A report from Belgian public broadcaster VRT NWS has revealed how contractors paid to transcribe audio clips collected by Google’s AI assistant can end up listening to sensitive information about users, including names, addresses, and details about their personal lives.
It’s the latest story showing how our interactions with AI assistants are not as private as we may like to believe. Earlier this year, a report from Bloomberg revealed similar details about Amazon’s Alexa, explaining how audio clips recorded by Echo devices are sent without users’ knowledge to human contractors, who transcribe what’s being said in order to improve the company’s AI systems.
Worse, these audio clips are often recorded entirely by accident. Usually, AI assistants like Alexa and Google Assistant only start recording audio when they hear their wake word (eg, “Okay Google”), but these reports show the devices often start recording by mistake.
In the story by VRT NWS, which focuses on Dutch and Flemish speaking Google Assistant users, the broadcaster reviewed a thousand or so recordings, 153 of which had been captured accidentally. A contractor told the publication that he transcribes around 1,000 audio clips from Google Assistant every week. In one of the clips he reviewed he heard a female voice in distress and said he felt that “physical violence” had been involved. “And then it becomes real people you’re listening to, not just voices,” said the contractor.
You can watch more in the video report below:
Tech companies say that sending audio clips to humans to be transcribed is an essential process for improving their speech recognition technology. They also stress that only a small percentage of recordings are shared in this way. A spokesperson for Google told Wired that just 0.2 percent of all recordings are transcribed by humans, and that these audio clips are never presented with identifying information about the user.
These obfuscations could cause legal trouble for the company, says Michael Veale, a technology privacy researcher at the Alan Turing Institute in London. He told Wired that this level of disclosure might not meet the standards set by the EU’s GDPR regulations. “You have to be very specific on what you’re implementing and how,” said Veale. “I think Google hasn’t done that because it would look creepy.”

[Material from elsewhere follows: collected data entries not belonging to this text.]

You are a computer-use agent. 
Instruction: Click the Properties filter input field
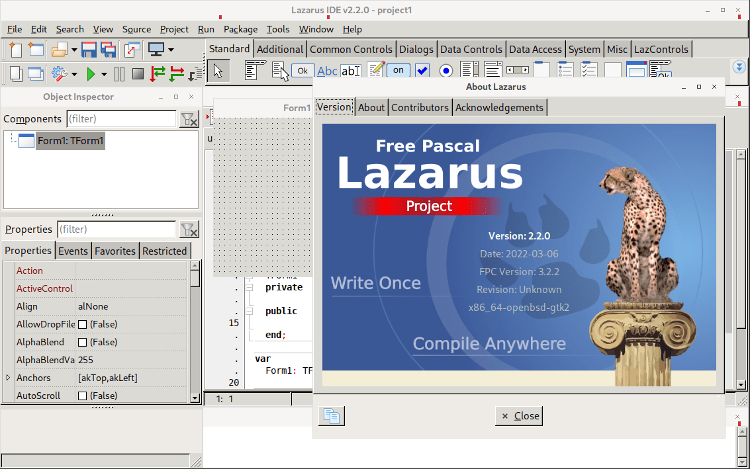(x=117, y=230)
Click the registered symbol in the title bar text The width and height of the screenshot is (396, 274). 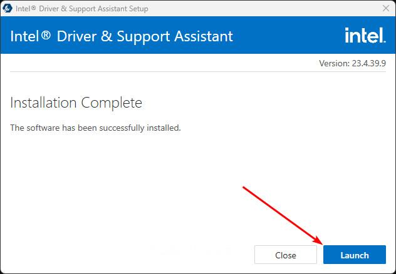33,8
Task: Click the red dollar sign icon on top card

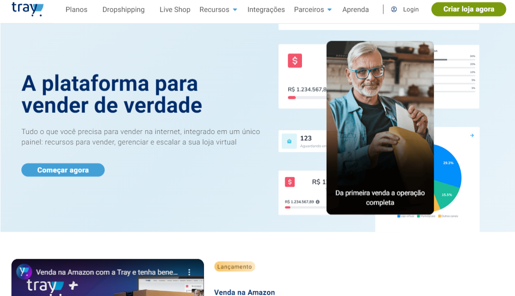Action: [x=295, y=61]
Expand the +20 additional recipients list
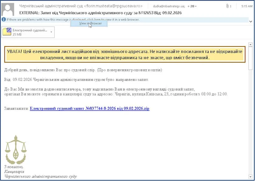This screenshot has width=255, height=181. click(192, 6)
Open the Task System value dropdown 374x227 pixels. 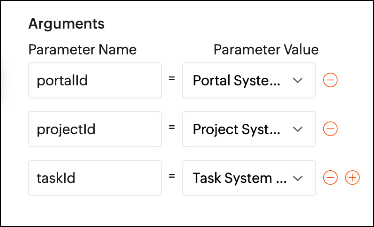(249, 178)
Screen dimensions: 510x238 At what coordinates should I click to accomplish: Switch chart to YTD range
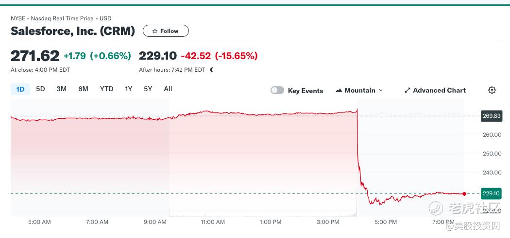107,89
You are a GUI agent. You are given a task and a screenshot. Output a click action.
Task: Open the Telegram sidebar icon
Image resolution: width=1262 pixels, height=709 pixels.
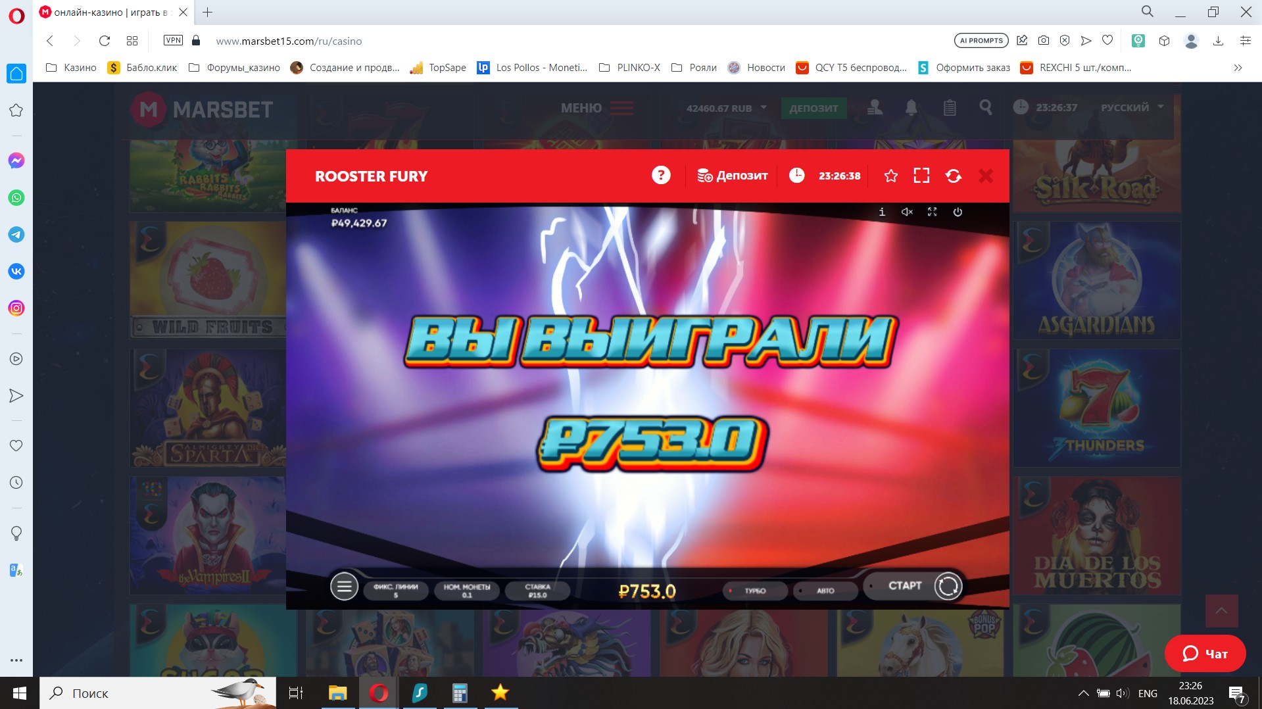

In a blog post published later in the day, Google defended its practice of using human employees to review Assistant audio conversations. The company says it applies “a wide range of safeguards to protect user privacy throughout the entire review process,” and it does this review work to improve the Assistant’s natural language processing and its support for multiple languages. But Google also owned up to the failure of those safeguards in the case of the Belgian contract worker who provided the audio to VRT NWS, breaking the company’s data security and privacy rules in the process.
“We just learned that one of these language reviewers has violated our data security policies by leaking confidential Dutch audio data,” writes David Monsees, a product manager on the Google Search team who authored the blog post. “Our Security and Privacy Response teams have been activated on this issue, are investigating, and we will take action. We are conducting a full review of our safeguards in this space to prevent misconduct like this from happening again.”
Update 7/11, 6:33PM ET: Added information and comment from Google’s blog post published in response to the VRT NWS report.